Annotation and differential enrichment analysis

Contributors: Upendra Bhattarai, Meeta Mistry

Approximate time: 40 minutes

Learning objectives

Annotate and visualize the differentially bound regions
Perform over-representation analysis using clusterProfiler on the target genes from DiffBind
Discuss functional analysis approaches and the biological insights from the analysis

Functional analysis of differentially enriched regions

At this point in the workflow we have a list of genomic regions that we know exhibit differences in enrichment between the WT and cKO samples. These coordinates do not give us much for biological context, and so a first step would be to annotate these regions with nearest gene annotations as we had done in a previous lesson. Once have target gene information, we can use that to perform functional enrichment analysis to help determine whether particular biological processes or pathways are being dysregulated. This analysis uses gene annotation databases to provides insights into the collective function of a group of genes rather than focusing on individual genes.

Annotation of differentially enriched regions

First, let’s open an R script called functional_analysis.R. Inside we’ll add a header and start with loading the required libraries.

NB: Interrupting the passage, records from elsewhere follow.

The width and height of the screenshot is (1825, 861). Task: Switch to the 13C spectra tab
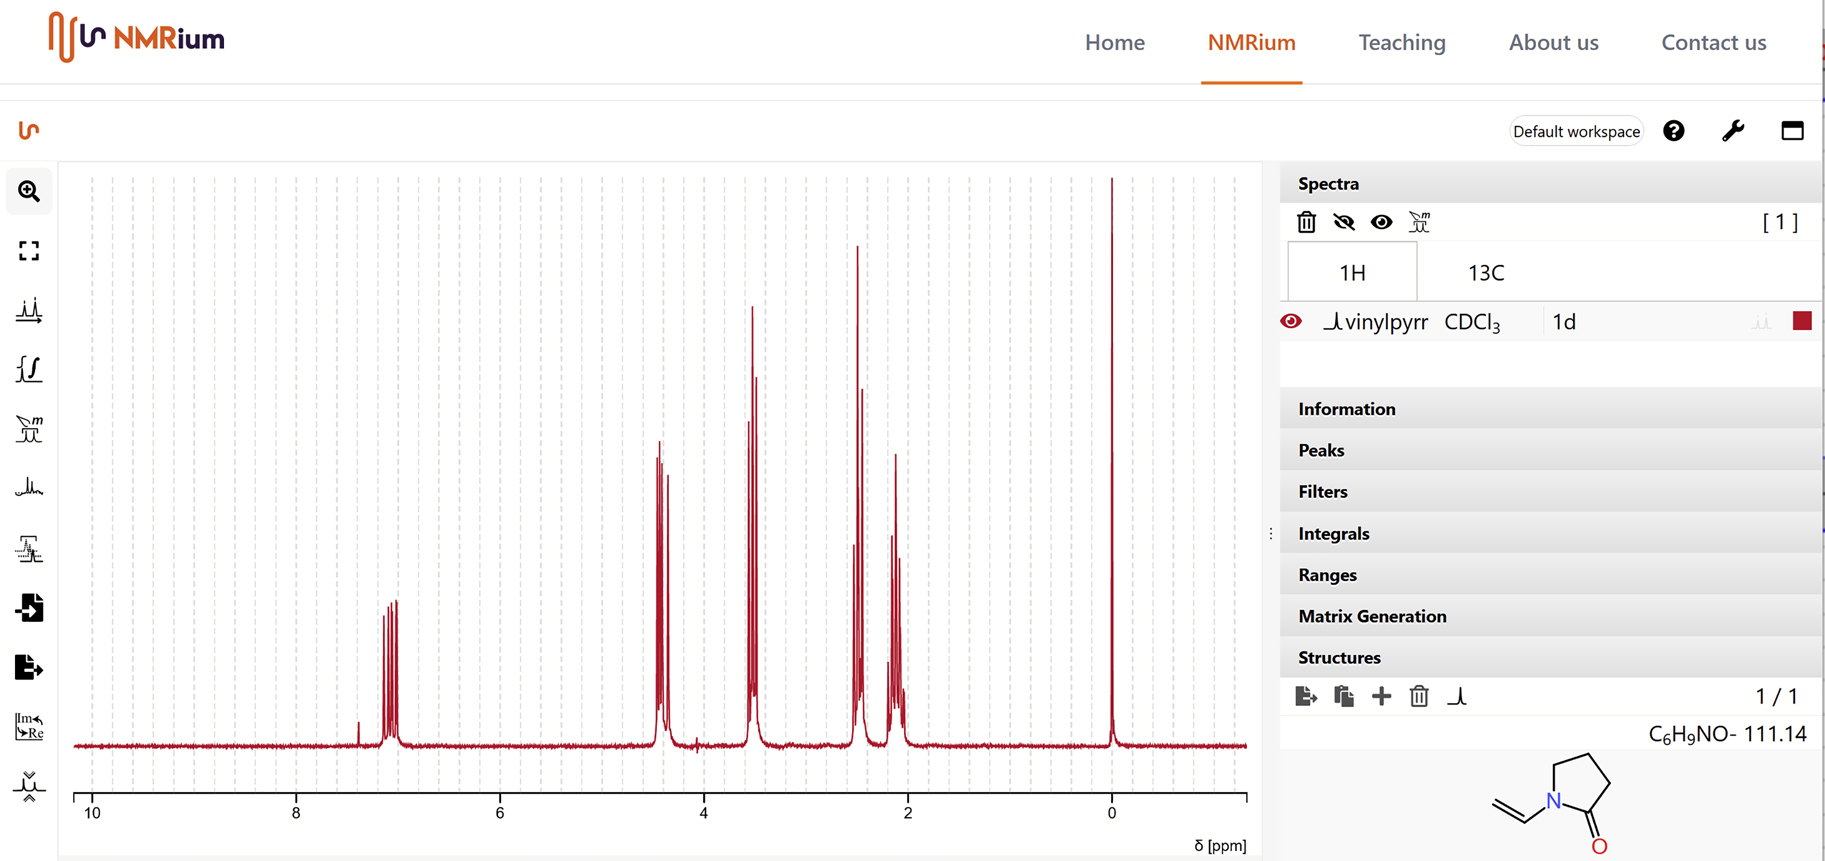(x=1485, y=273)
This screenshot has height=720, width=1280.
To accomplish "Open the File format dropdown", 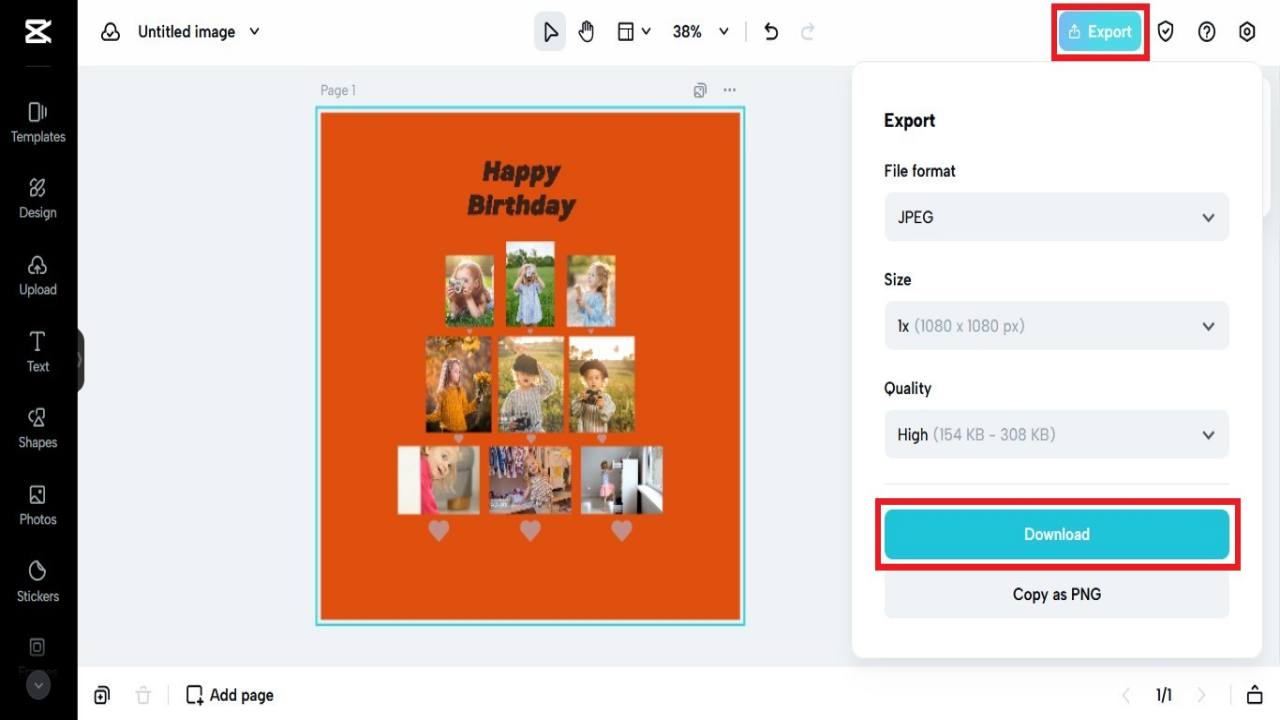I will pyautogui.click(x=1056, y=217).
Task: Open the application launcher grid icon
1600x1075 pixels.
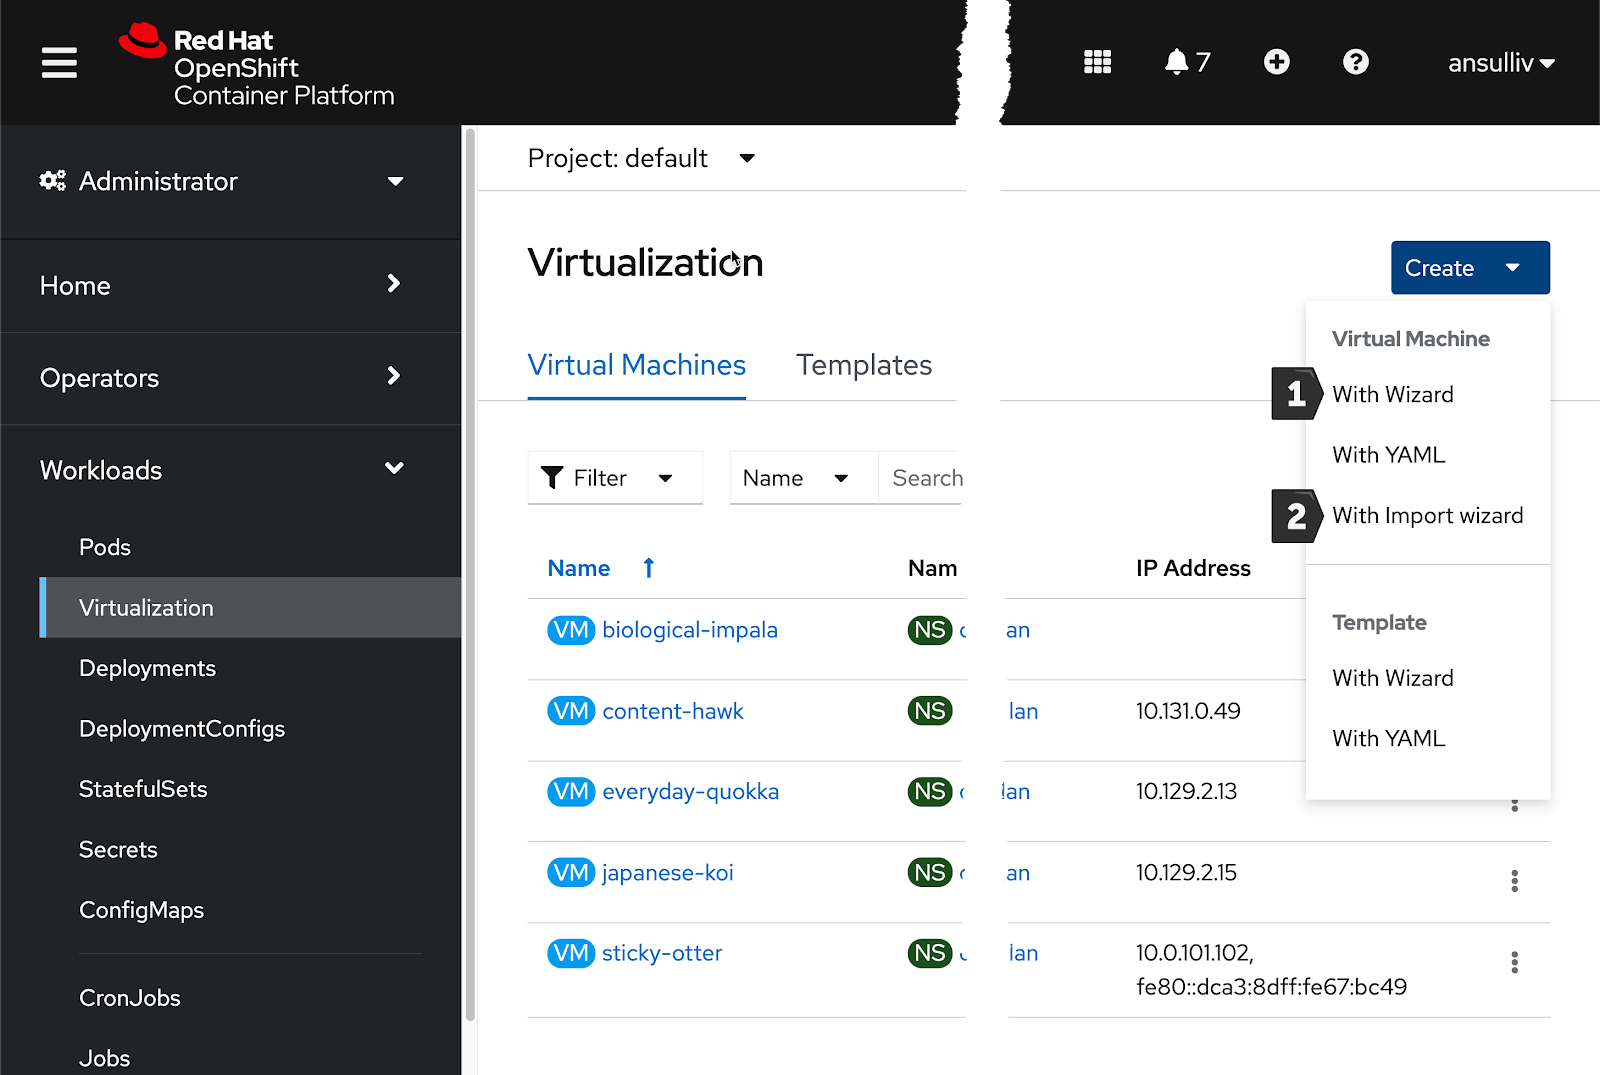Action: click(1097, 63)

If you do not have the res_deseq or txdb objects in your environment you can go ahead and load them in too.

# Functional analysis of DE regions

# Load libraries 
library(GenomicRanges)
library(ChIPseeker)
library(TxDb.Mmusculus.UCSC.mm10.knownGene)
library(clusterProfiler)

# Load result from DiffBind analysis if not present in your environment
res_deseq <- readRDS("all_res_deseq2.rds")

# Set the annotation database if not present in your environment
txdb <- TxDb.Mmusculus.UCSC.mm10.knownGene

The GRanges object res_deseq contains results from the Diffbind analysis, including genomic coordinates, fold change, p-values, and FDR for each analyzed site. Before functional analysis, we first need to annotate the genomic loci with their nearest gene names. We can do this using the annotatePeak() function in the ChIPseeker package.

# Add annotations to our DiffBind results
annot_res_all <- annotatePeak(res_deseq,
                              tssRegion = c(-3000, 3000),
                              TxDb = TxDb.Mmusculus.UCSC.mm10.knownGene,
                              annoDb = "org.Mm.eg.db")

We can visualize the annotation to better understand the distribution of genomic features among these regions using some of the plots we have introduced previously in the Peak Annotation lesson. Since we are using all results here, the binding regions are a very close representation to the annotation observed for each individual sample, and so this result is not surprising.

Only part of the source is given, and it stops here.